* Listed records
-- START --
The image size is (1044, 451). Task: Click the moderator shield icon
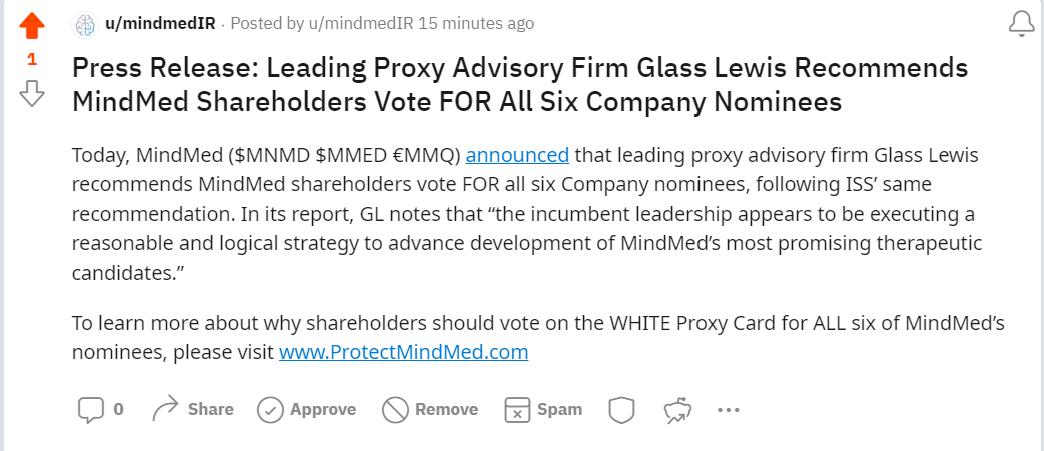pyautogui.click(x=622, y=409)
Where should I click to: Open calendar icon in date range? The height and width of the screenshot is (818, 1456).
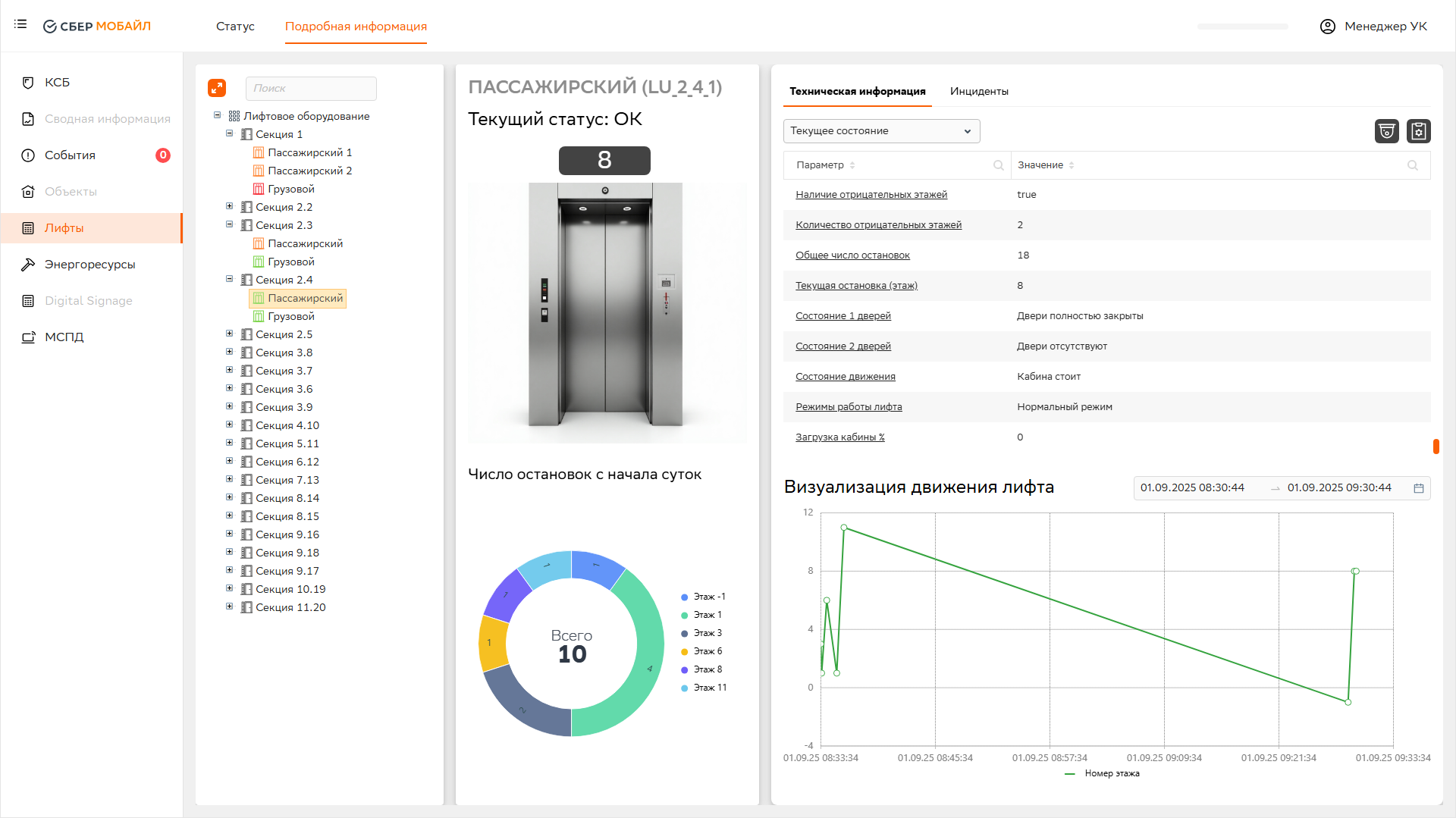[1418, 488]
-- END --
-- START --
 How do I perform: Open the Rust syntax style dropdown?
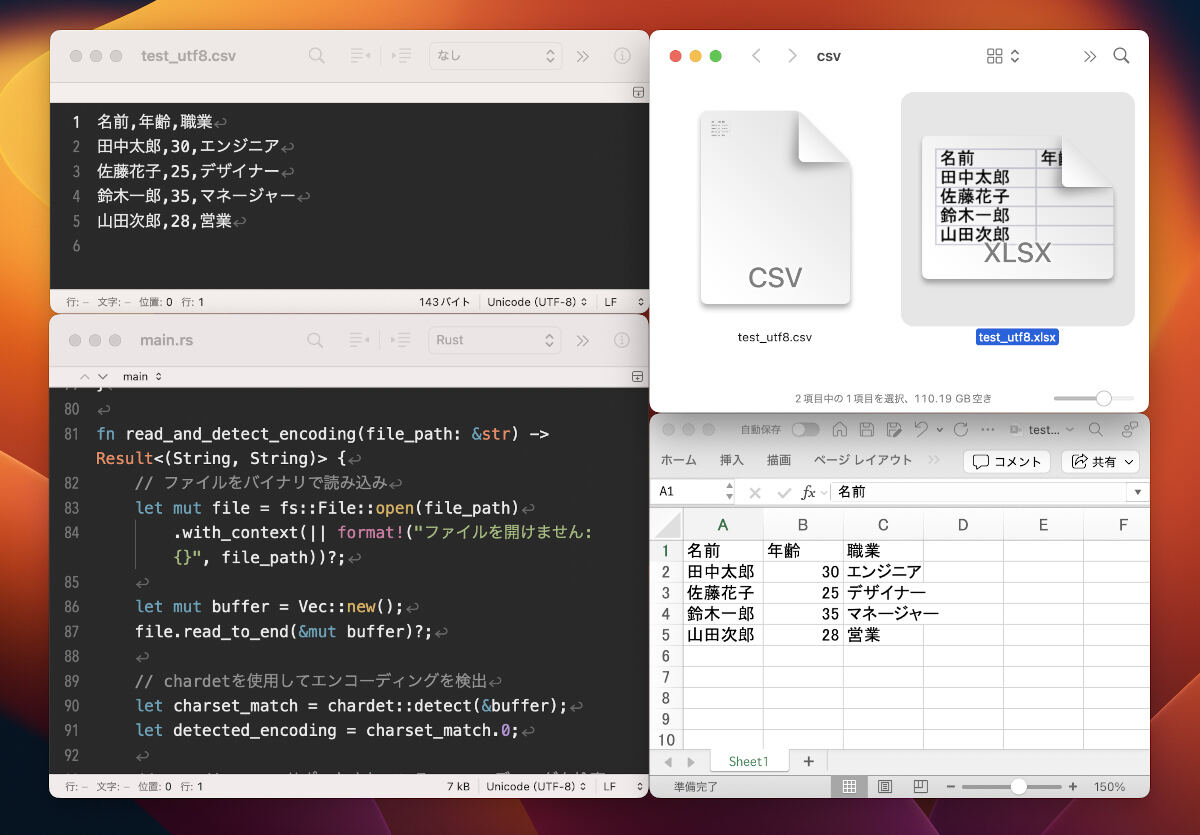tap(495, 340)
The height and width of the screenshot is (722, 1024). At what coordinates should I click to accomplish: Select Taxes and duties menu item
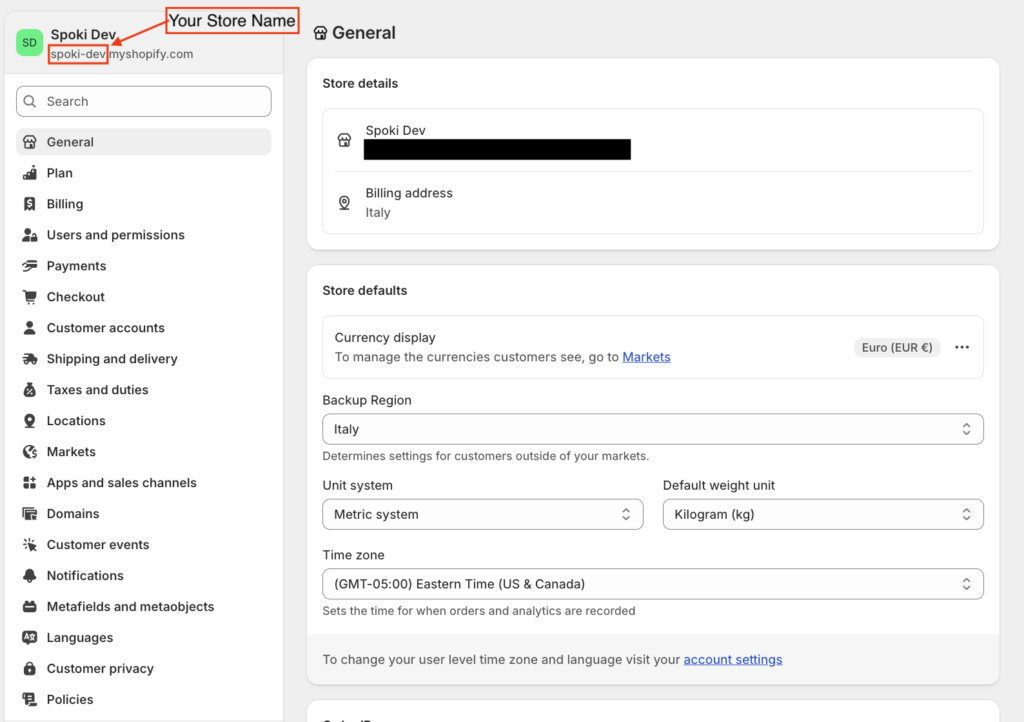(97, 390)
-- END --
-- START --
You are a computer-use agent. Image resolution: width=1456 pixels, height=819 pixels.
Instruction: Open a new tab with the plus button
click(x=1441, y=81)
-- END --
* What you are asked to do
Print the records exactly as they appear, from the line with "You are a computer-use" to the line with "click(x=1441, y=81)", including both of those lines.

* Response for this exercise
You are a computer-use agent. Image resolution: width=1456 pixels, height=819 pixels.
Instruction: Open a new tab with the plus button
click(x=1441, y=81)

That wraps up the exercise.